ちなみに、現在処分が保留になっているレプリカがどうなろうとキムラスカに何の影響もない。王家の血を引いている事も、ローレライの同位体で在ることでさえ瑣末なことに過ぎないのだから。
「わかっています、父上。ただ…惜しくないのかと」
「どういうことです、アッシュ」
「七年間、偽者と知っていたとはいえ…息子として接したレプリカを“処分”するとなれば、父上と母上の心が痛むのではないか、と…」
「優しいのですね、アッシュ。けれどそんな心配は無用です。私たちが愛しているのはあなただけなのですから」
笑いかけるシュザンヌと、頷くクリムゾン。
「どの道、加護のない者を王家と認めることはできない。お前の好きにするといい」
「その言葉を聞いて安心しました。では早速レプリカの処遇を決めて参ります」
時刻を知らせる鐘が鳴り、席を立つアッシュ。それを見送るクリムゾンとシュザンヌ。残された二人の頭上では、淡い青と赤の光が優雅に舞っていた。
◇
王族の中でも数えるほどしか知らない、光も音も届かない地下道の果て。温かな温度さえ殆どないそこへ、アッシュは迷わず進んでいく。最深部にある檻の前で持っていたランタンの火を壁の松明へ移し、そこでようやく声を出した。
「気分はどうだ? レプリカ」
「その声…アッシュなのか? ここはどこだ? みんなは!?」
明かり一つない部屋にいたルークは聞き覚えのある声に飛びつく。ずっと暗闇にいたおかげで時間の感覚が狂い、ここにきて何日経っているのか、自分がどこにいるのか、わからなくなっていた。とにかく情報が欲しいと訴えるが、アッシュは問いに応えない。
「単刀直入に聞く。お前は、生きたいか?」
「なんだよ、それ…」
そこでいきなり死にたい、と答える者はいないだろう。ルークは意味が知りたくて反射的に言葉を漏らした。

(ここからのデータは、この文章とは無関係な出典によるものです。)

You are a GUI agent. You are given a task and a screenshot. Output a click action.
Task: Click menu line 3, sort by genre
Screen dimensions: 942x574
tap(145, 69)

「悪いが俺たちはお前がいなくても困らねぇ。それがどういう意味か…お前の足りない頭で考えてみろ」
「まさか…」
さっと顔色が引いたルークは恐怖で表情が硬くなる。
「お前が心配している“あいつら”ならとっくに全員“処分”された。気高きキムラスカに害為す者として」
気高きキムラスカ。その強大なる力を隠し、守り続けてきた誇り高き血族。
「残念だがお前は王族と同じ色を持つ。その辺に放り出して悪用されちゃ困るんだよ」
悪用、と聞いてルークは冷や汗をかく。嘘だ、と、声なき言葉がこぼれていく。
「お前は特別に、選ばせてやろう。生きるか、死ぬか」
「…死にたくない!!」
震える手で鉄格子を握り締めるルーク。返事を聞いたアッシュは文字通り目の色が変わった。

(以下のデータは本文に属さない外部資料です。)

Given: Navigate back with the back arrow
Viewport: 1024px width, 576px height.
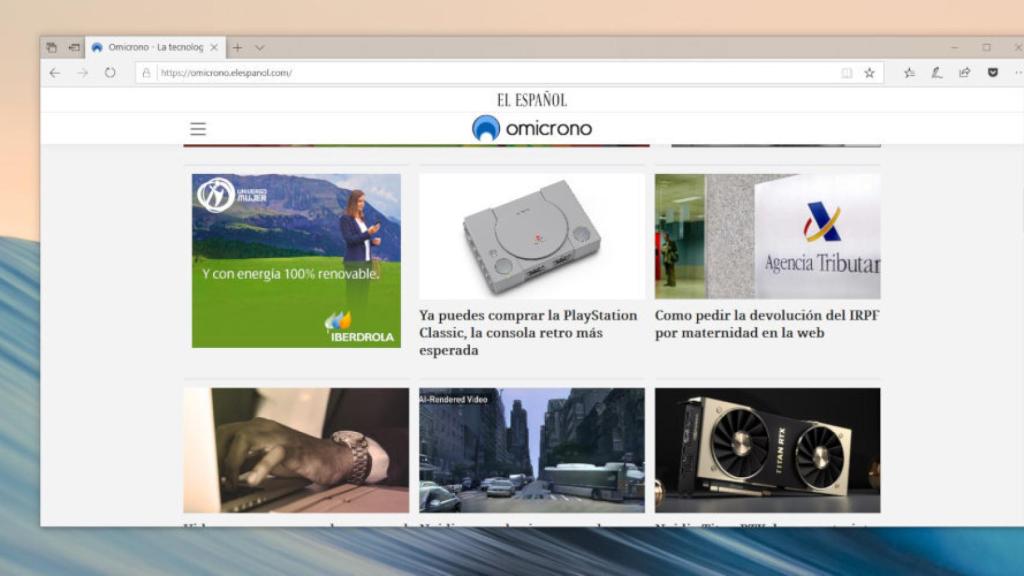Looking at the screenshot, I should coord(57,72).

「ならば誓え。気高きキムラスカに与し、我が身を守る盾となれ」
「わ、わかった」
ルークの返事を聞いてアッシュが手を翳すと鉄格子が消え去り、それを掴んでいたルークが前へ転がった。
「裏切りは許されない。いいな」
静かにそう言ってアッシュが片膝を付き、ルークの首を乱暴に掴む。一瞬で黒く、首輪のように浮かんだ譜陣。それは時間が経つと吸い込まれるように消え失せた。
「目に見えるものだけがすべてではないと肝に銘じておけ」
再びランタンを持ち、来た道を戻るアッシュ。ルークは呆然とそれを見ていたが、ピタリと止まったアッシュが振り返ってこう言った。
「いつまでそこにいるつもりだ?」
言われてルークは気づく。鉄格子が無くなった今、ここにいる必要がないと。
「待ってくれ!」
慌てて追いかけるルーク。追いつくまで待つつもりのないアッシュはマイペースに地下道を進んでいく。ルークが去った後…徐々に鉄格子は元通りになっていったが、ルークがそれを知る術はない。
今まで沈黙を貫いてきたキムラスカ王国。しかし、ダアトの度重なる無礼に耐えられず、ついに王は決心をした。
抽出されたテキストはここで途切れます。